__Directions for this task__: Copy out all lines from the entries below in which "legend" occurs.

━━━━━ Supplied material

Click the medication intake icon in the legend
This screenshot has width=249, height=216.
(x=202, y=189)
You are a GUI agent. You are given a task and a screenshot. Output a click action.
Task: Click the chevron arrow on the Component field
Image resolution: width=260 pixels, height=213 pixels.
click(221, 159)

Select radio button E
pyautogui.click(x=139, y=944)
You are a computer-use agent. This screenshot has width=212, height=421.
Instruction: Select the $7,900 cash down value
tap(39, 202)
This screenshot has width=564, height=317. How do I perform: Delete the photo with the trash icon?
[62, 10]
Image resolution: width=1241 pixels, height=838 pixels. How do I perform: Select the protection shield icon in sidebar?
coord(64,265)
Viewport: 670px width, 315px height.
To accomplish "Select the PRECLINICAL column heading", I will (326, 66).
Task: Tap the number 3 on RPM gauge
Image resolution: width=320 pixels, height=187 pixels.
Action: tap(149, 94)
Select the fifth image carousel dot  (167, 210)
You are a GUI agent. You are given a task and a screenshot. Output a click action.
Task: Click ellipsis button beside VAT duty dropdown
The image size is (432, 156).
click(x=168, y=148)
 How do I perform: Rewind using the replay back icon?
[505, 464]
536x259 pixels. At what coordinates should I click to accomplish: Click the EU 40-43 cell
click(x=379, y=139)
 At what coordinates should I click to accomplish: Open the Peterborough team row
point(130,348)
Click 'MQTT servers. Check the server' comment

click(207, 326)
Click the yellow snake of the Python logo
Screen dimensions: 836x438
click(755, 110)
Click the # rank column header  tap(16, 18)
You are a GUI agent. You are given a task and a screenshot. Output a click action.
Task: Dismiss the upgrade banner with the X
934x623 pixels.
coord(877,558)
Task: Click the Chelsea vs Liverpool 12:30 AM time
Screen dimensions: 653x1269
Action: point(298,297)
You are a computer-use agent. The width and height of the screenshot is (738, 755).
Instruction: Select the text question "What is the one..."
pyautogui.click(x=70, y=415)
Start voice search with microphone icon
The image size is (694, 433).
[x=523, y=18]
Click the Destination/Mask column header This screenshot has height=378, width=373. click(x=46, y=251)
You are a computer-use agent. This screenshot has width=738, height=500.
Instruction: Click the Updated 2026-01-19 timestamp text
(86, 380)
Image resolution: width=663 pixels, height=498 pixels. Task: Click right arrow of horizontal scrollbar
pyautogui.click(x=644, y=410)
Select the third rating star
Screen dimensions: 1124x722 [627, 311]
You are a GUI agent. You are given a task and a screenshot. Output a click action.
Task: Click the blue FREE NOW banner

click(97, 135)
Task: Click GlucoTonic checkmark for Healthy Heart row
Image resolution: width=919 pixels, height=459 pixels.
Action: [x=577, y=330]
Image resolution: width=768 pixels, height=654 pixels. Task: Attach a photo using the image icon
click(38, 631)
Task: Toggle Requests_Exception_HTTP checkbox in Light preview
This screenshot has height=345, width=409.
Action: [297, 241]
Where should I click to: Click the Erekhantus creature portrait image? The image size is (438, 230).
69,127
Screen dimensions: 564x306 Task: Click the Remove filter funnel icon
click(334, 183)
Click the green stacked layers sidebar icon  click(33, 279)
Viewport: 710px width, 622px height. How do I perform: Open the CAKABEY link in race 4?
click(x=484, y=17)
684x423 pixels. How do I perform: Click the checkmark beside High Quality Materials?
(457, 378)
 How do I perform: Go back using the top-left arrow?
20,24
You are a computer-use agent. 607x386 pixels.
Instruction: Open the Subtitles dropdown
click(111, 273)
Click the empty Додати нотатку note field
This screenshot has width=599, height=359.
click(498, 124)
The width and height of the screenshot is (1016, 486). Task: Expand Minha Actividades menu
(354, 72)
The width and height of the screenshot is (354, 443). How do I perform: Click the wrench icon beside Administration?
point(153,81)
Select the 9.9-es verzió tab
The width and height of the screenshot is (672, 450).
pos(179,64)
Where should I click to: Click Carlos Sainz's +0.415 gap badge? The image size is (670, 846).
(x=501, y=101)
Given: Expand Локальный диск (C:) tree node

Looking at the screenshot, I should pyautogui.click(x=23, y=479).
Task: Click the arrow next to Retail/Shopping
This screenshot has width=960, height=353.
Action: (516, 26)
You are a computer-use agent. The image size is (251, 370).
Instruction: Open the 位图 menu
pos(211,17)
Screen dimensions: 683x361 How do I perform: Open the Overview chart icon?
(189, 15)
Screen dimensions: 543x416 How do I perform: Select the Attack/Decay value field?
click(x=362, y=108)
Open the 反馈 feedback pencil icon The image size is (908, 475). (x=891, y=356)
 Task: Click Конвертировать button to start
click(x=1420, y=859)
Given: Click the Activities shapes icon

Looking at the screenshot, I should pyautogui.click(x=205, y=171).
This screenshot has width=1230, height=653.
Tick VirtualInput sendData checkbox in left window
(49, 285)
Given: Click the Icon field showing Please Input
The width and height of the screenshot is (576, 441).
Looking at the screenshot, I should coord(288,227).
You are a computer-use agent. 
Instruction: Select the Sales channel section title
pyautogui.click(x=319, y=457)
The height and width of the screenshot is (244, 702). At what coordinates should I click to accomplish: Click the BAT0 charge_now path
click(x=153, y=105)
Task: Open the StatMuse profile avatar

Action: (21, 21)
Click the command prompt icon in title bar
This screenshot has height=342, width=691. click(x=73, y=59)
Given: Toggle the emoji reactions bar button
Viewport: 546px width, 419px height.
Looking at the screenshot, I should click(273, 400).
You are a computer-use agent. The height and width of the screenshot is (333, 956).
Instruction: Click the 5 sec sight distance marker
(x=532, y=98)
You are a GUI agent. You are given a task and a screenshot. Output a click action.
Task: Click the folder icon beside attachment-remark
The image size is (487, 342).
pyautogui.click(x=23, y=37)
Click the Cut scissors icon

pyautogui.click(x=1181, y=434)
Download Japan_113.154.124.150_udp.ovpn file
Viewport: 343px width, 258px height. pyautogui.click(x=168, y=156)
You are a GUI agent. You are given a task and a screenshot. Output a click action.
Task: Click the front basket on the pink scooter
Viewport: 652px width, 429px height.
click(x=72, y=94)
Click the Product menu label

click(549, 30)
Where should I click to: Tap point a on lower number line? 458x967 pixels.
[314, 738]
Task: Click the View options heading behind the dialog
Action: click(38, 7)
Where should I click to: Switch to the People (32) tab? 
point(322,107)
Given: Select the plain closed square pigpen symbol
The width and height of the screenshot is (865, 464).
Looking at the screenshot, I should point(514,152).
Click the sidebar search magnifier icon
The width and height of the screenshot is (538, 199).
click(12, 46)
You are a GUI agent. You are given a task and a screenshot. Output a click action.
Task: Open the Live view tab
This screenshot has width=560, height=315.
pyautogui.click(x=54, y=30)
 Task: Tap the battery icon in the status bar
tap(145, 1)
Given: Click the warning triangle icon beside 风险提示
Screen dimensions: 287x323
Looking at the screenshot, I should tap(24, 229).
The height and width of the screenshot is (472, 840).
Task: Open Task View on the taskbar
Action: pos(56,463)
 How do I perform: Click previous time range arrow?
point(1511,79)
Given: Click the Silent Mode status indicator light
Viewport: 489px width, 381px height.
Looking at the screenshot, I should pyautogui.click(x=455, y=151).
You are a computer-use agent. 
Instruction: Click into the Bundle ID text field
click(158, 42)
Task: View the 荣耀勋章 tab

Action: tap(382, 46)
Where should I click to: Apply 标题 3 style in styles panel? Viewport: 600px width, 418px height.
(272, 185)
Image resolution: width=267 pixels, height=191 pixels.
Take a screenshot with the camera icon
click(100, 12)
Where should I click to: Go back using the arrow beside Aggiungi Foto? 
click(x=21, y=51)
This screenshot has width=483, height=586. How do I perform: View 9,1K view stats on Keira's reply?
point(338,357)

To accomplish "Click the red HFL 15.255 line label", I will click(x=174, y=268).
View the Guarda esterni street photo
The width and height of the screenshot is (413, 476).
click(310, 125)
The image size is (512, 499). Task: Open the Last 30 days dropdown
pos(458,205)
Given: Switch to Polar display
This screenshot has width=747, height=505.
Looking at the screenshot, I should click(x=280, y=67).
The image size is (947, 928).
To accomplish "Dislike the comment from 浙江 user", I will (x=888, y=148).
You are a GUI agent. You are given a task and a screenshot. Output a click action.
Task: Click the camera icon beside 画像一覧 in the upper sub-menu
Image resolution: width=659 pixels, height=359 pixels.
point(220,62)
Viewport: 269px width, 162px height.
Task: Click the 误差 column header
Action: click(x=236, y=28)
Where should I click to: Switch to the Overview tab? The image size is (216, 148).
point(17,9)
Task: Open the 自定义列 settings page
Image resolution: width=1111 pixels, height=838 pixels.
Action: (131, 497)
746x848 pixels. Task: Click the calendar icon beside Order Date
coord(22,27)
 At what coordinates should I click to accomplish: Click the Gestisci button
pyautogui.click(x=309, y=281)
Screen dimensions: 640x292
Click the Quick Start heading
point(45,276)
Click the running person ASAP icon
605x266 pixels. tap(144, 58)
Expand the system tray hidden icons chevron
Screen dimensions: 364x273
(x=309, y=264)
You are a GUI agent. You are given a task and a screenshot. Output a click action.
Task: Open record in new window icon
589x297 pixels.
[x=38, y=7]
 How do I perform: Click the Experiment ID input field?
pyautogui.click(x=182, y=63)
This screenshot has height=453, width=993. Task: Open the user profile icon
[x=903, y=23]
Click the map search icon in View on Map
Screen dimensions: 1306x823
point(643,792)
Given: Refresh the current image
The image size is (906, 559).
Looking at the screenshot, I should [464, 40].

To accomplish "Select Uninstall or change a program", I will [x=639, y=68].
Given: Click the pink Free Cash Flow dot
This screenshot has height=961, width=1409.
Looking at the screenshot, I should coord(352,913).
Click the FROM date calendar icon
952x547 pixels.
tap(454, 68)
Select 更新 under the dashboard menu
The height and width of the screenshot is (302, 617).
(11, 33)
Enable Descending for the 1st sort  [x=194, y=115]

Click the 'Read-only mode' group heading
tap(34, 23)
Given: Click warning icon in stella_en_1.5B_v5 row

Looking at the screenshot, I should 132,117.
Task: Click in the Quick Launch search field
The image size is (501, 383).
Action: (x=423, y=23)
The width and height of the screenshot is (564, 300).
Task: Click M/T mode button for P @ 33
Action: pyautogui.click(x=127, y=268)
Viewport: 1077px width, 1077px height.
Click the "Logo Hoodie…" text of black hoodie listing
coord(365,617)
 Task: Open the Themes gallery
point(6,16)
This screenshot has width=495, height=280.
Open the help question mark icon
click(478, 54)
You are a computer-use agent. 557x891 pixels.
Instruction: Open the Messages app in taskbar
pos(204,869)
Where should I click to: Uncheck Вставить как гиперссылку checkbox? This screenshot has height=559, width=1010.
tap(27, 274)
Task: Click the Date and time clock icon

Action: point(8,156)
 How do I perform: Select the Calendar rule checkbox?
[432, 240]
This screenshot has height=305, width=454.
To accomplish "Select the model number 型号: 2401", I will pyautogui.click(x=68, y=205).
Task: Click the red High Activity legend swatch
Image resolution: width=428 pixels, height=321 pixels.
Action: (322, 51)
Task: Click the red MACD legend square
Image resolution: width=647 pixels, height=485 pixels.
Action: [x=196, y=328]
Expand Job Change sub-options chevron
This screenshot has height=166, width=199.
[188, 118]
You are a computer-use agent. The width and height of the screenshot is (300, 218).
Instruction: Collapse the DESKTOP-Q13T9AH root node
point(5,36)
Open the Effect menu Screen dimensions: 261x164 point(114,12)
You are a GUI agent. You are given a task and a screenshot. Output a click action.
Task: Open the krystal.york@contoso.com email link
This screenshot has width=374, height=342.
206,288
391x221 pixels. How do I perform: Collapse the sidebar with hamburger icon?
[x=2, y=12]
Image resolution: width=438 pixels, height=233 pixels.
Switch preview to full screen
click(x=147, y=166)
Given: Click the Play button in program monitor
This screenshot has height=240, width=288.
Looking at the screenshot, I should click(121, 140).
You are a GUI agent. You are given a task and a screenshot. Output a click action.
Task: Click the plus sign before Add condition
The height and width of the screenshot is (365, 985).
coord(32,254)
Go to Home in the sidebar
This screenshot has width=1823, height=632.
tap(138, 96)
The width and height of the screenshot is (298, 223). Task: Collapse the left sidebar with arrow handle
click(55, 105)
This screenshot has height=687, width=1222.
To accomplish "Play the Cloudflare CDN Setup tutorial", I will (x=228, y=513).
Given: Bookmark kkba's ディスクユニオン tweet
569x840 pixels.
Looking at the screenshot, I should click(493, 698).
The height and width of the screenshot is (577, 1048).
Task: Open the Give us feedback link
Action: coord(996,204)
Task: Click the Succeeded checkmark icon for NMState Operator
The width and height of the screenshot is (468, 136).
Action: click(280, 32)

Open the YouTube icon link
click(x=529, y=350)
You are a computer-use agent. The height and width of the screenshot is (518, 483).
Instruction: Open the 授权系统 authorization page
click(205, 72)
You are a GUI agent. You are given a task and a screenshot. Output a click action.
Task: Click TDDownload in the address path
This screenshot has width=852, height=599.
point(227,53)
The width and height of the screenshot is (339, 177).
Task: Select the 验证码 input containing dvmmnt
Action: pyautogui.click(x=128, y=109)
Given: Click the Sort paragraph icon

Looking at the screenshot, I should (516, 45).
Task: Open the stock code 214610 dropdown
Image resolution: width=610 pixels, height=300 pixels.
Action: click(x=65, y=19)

━━━━━━━━━━

__Answer below__:
Click the medication intake icon in the legend
Task: Click the red High Activity legend swatch
Task: Click the red MACD legend square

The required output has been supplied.